As an illustration, the melodic interval between shifting from C4 to G4 (an ideal fifth) differs considerably from shifting from C4 to G3 (an ideal fourth). Nevertheless, in a chromagram, each intervals would seem the identical. The problem worsens with octave jumps, because the chromagram would point out the melody stayed on the identical notice. Think about how a chromagram would misread the emotional octave leap carried out by Céline Dion in “My Coronary heart Will Go On” in the course of the line “wher-e-ver you might be” as a secure melodic motion. To show this, simply have a look at the chromagram for the refrain in A-ha’s “Tackle Me”, under. Does this replicate your thought of the music’s melody?

A chromagram of the refrain in “Tackle Me” (A-ha), bass and drums eliminated. Picture by creator.

One other problem is the inherent bias of the chromagram. It performs properly in capturing the melody of some songs whereas fully lacking the mark in others. This bias is systematic slightly than random. Songs with dominant melodies, minimal interval jumps, and unison taking part in are higher represented by the chromagram in comparison with songs with complicated melodies unfold throughout a number of devices and that includes massive interval jumps.

Moreover, the restrictions of the generative AI mannequin itself are value noting. The output audio nonetheless displays noticeable variations from human-made music, and sustaining a constant type over a six-second interval stays a wrestle. Furthermore, MusicGen falls brief in faithfully capturing the extra intricate features of the textual content immediate, as evidenced by the examples supplied earlier. It is going to require additional technological developments for melody-conditioned technology to achieve a stage the place it may be used not just for amusement and inspiration but additionally for producing end-user-friendly music.

Photograph by Marc Sendra Martorell on Unsplash

How can we enhance the AI?

From my perspective, one of many main issues that future analysis ought to tackle relating to melody-conditioned music technology is the extraction and illustration of “the melody” from a monitor. Whereas the chromagram is a well-established and easy sign processing technique, there are quite a few newer and experimental approaches that make the most of deep studying for this objective. It might be thrilling to witness corporations like Meta drawing inspiration from these developments, a lot of that are lined in a complete 72-page evaluation by Reddy et al. (2022).

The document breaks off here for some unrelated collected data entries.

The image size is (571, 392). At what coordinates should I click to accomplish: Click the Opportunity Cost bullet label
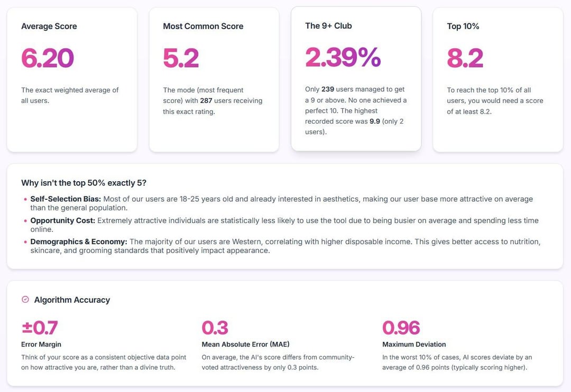tap(62, 220)
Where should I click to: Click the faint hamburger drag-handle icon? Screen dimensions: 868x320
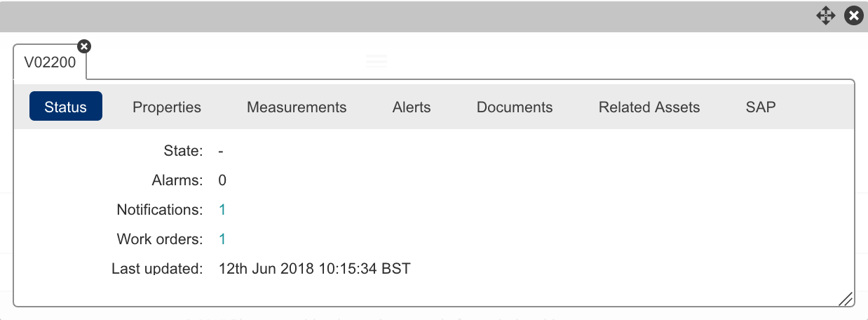pyautogui.click(x=377, y=61)

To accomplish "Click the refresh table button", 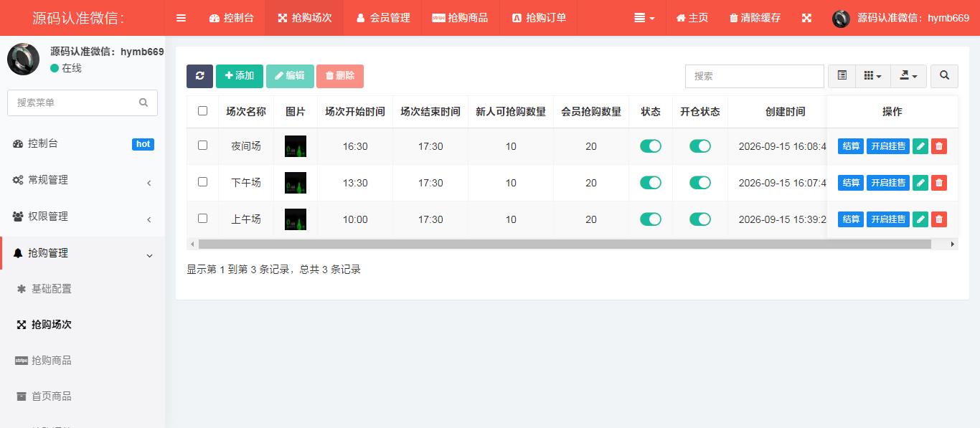I will pos(199,76).
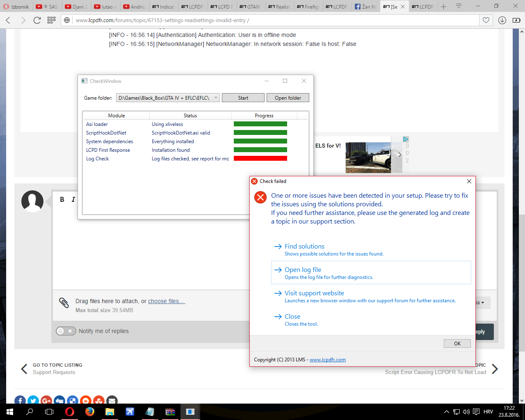Switch to the Žan Facebook tab
525x420 pixels.
pos(366,7)
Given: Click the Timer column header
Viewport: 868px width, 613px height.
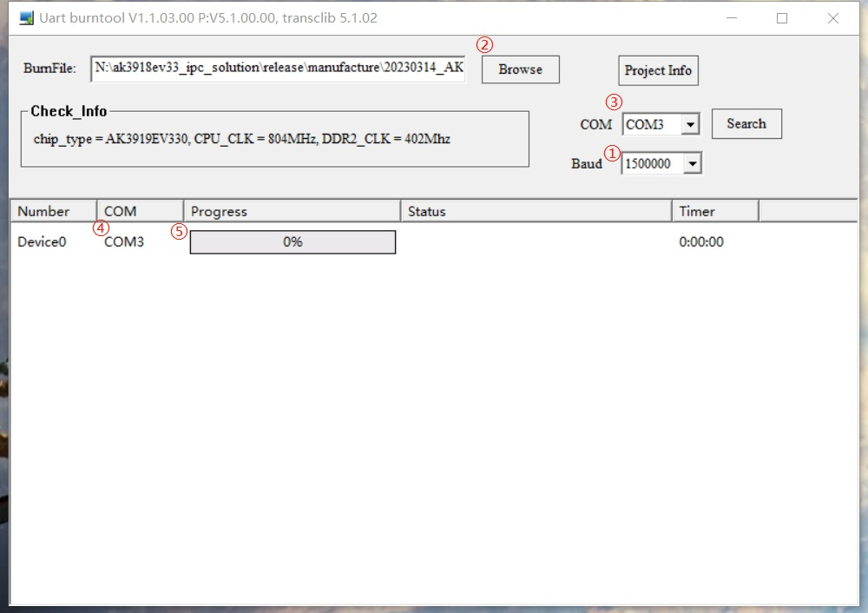Looking at the screenshot, I should click(714, 211).
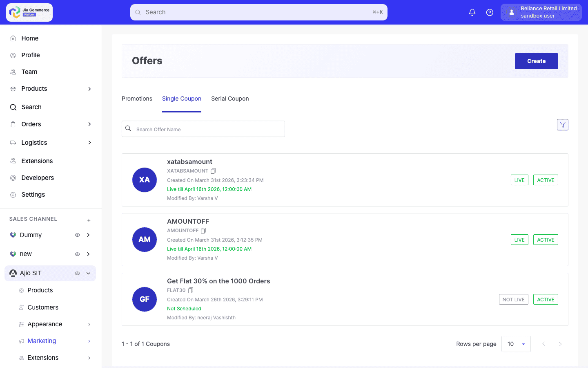Switch to the Serial Coupon tab
Viewport: 588px width, 368px height.
(230, 99)
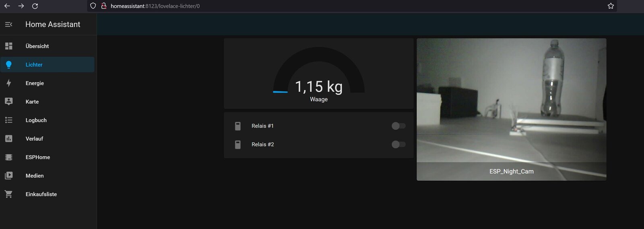Open Relais #1 entity details
Viewport: 644px width, 229px height.
[x=262, y=126]
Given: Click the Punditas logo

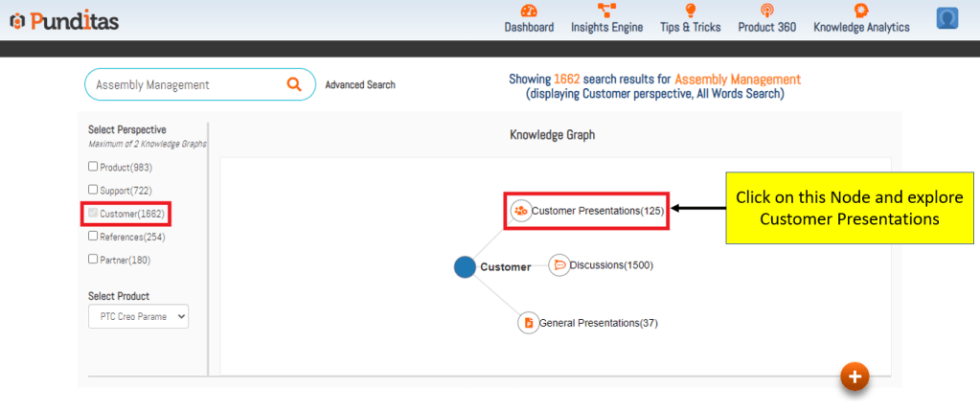Looking at the screenshot, I should tap(65, 20).
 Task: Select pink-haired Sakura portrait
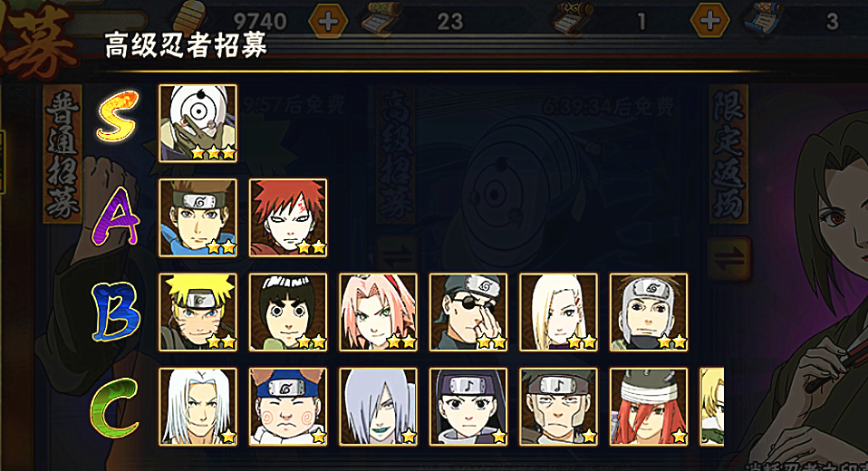pyautogui.click(x=378, y=312)
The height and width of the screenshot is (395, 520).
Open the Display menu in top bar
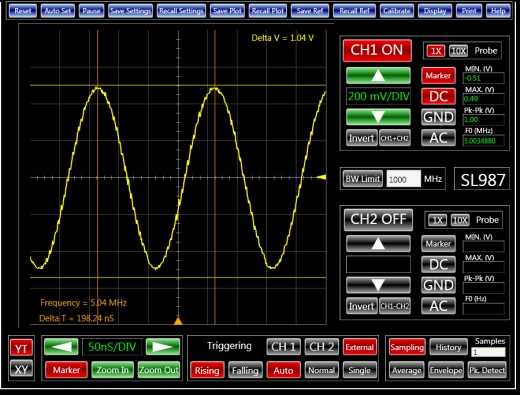tap(435, 11)
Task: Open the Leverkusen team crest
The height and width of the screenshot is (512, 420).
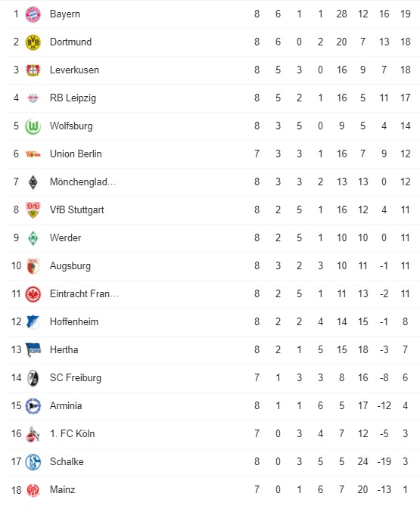Action: [33, 70]
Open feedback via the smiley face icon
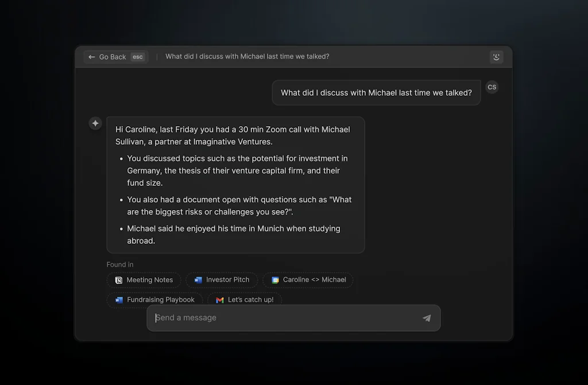588x385 pixels. 496,57
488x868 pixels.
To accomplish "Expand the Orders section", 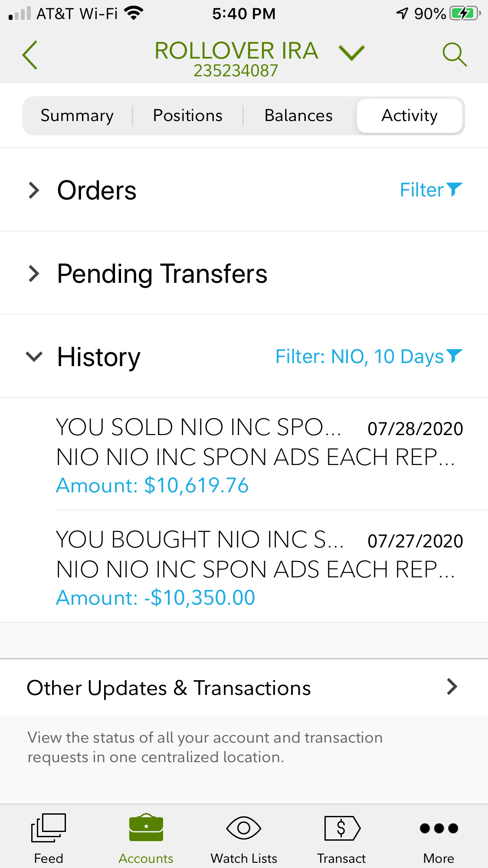I will tap(34, 190).
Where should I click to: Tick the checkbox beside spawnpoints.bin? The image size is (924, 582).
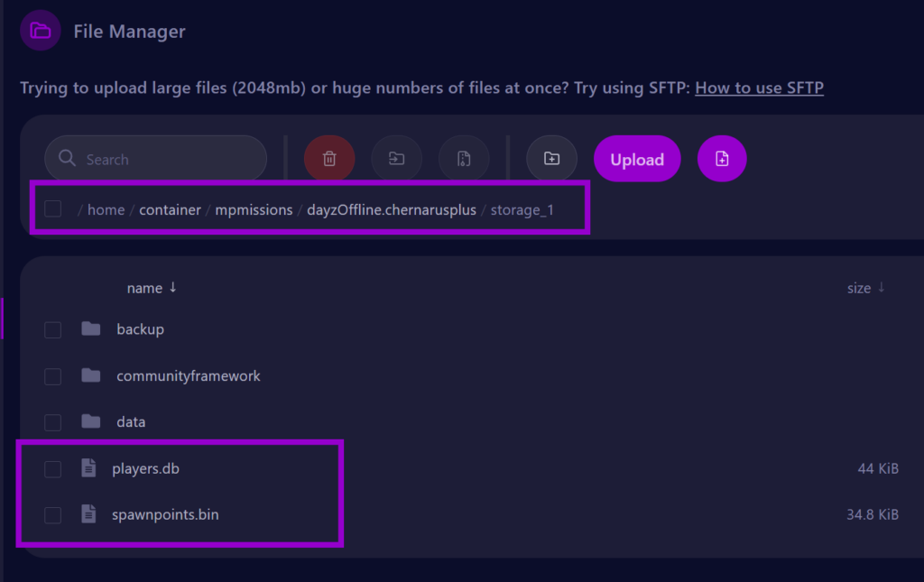tap(53, 515)
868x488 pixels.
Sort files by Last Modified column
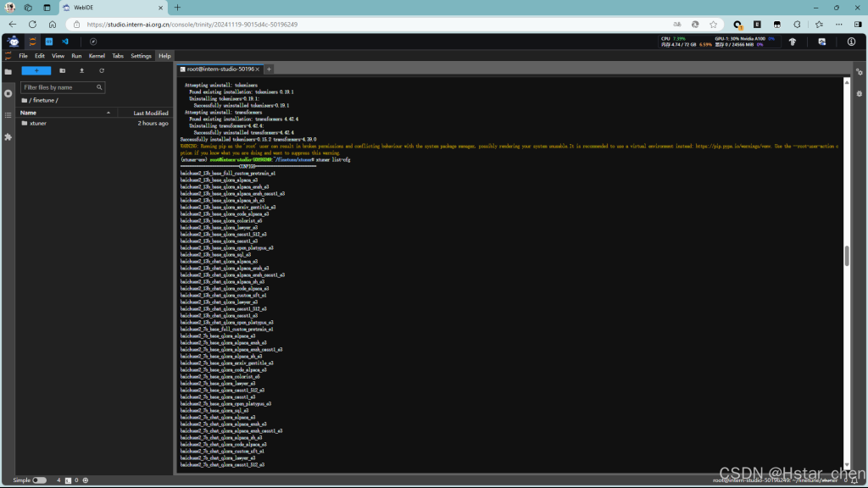[150, 113]
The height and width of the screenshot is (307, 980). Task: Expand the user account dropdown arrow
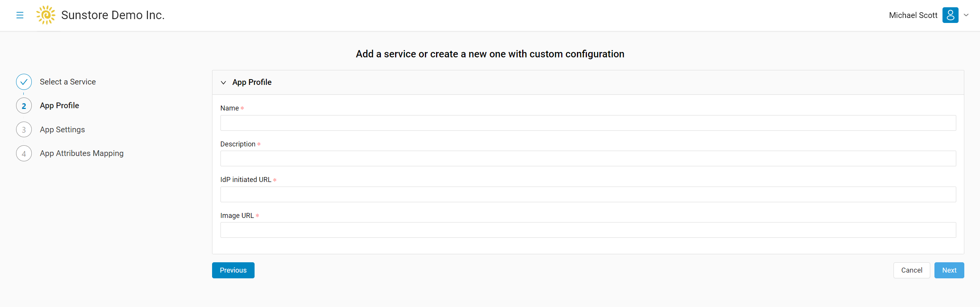966,15
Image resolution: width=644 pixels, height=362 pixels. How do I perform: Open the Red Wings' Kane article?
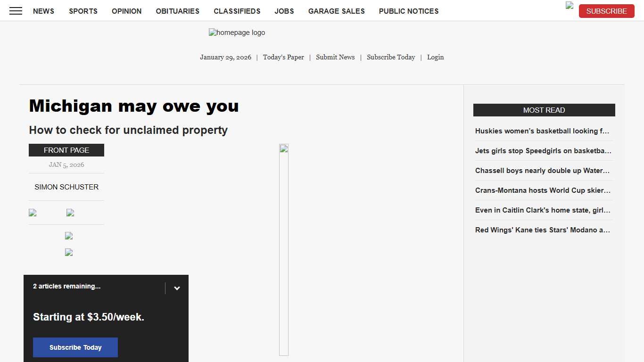tap(542, 230)
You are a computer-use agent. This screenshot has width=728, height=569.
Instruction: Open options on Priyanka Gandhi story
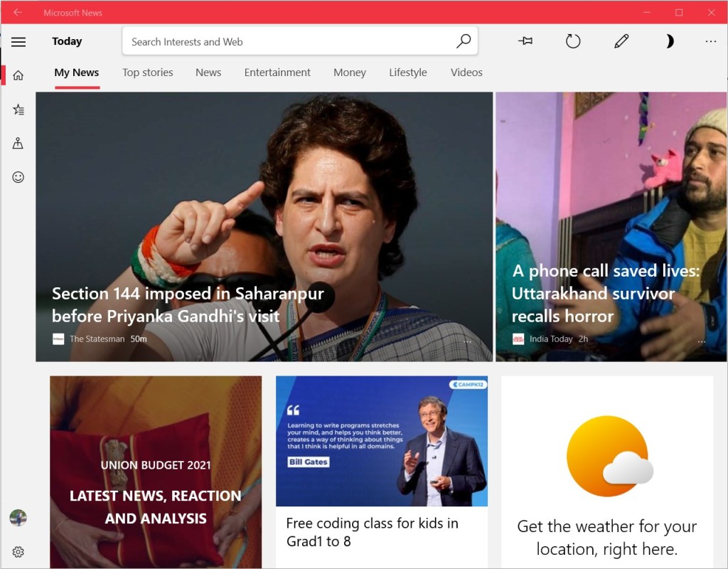point(467,342)
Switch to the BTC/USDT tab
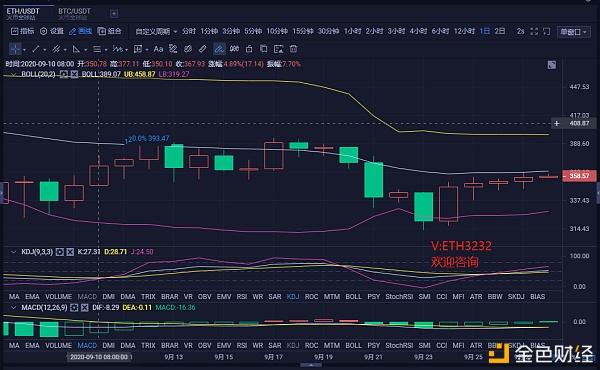 coord(74,13)
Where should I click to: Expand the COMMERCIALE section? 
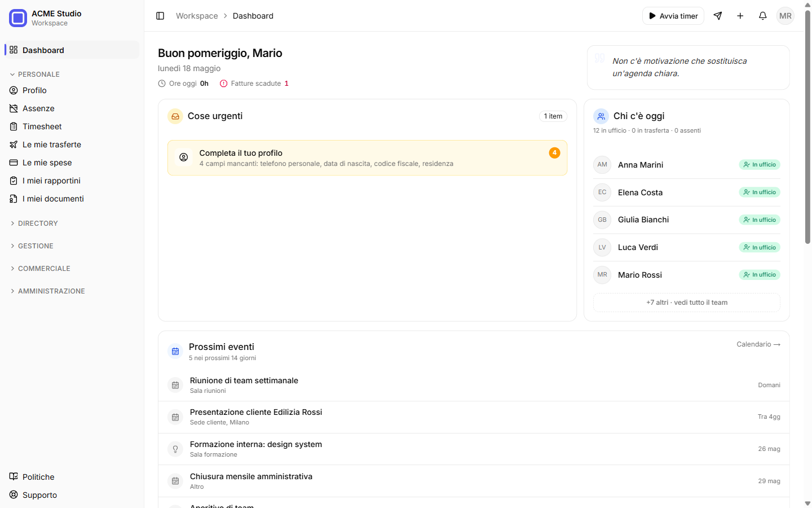pyautogui.click(x=40, y=269)
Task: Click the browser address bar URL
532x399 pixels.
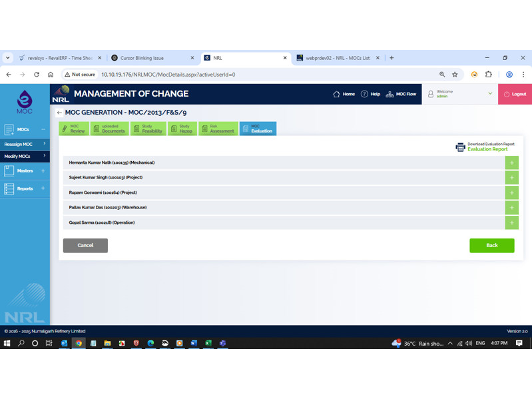Action: point(168,75)
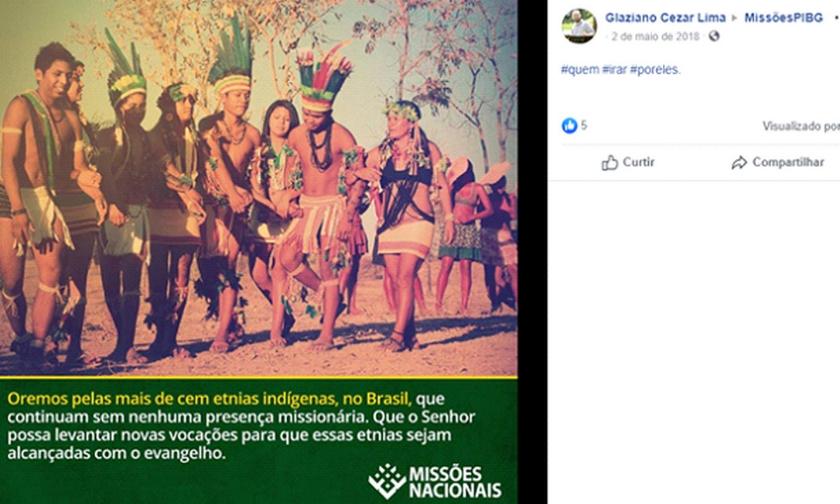Click the Visualizado por text
Viewport: 840px width, 504px height.
click(801, 127)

Concerning the standard of the mannequin itself, each the audio high quality and the comprehension of textual content inputs could be enhanced via scaling up the dimensions of the mannequin and coaching knowledge, in addition to the event of extra environment friendly algorithms for this particular activity. In my view, the discharge of MusicLM in January 2023 resembles a “GPT-2 second.” We’re starting to witness the capabilities of those fashions, however vital enhancements are nonetheless wanted throughout varied features. If this analogy holds true, we will anticipate the discharge of a music technology mannequin akin to GPT-3 before we would anticipate.

How does this affect musicians?

As is usually the case with generative music AI, issues come up relating to the potential damaging affect on the work and livelihoods of music creators. I anticipate that sooner or later, it’ll turn into more and more difficult to earn a dwelling by creating variations of current melodies. That is notably evident in situations akin to jingle manufacturing, the place corporations can effortlessly generate quite a few variations of a attribute jingle melody at minimal value for brand new advert campaigns or personalised ads. Undoubtedly, this poses a risk to musicians who depend on such actions as a major supply of earnings. I reiterate my plea for creatives concerned in producing music valued for its goal musical qualities slightly than subjective, human qualities (akin to inventory music or jingles) to discover different earnings sources to arrange for the long run.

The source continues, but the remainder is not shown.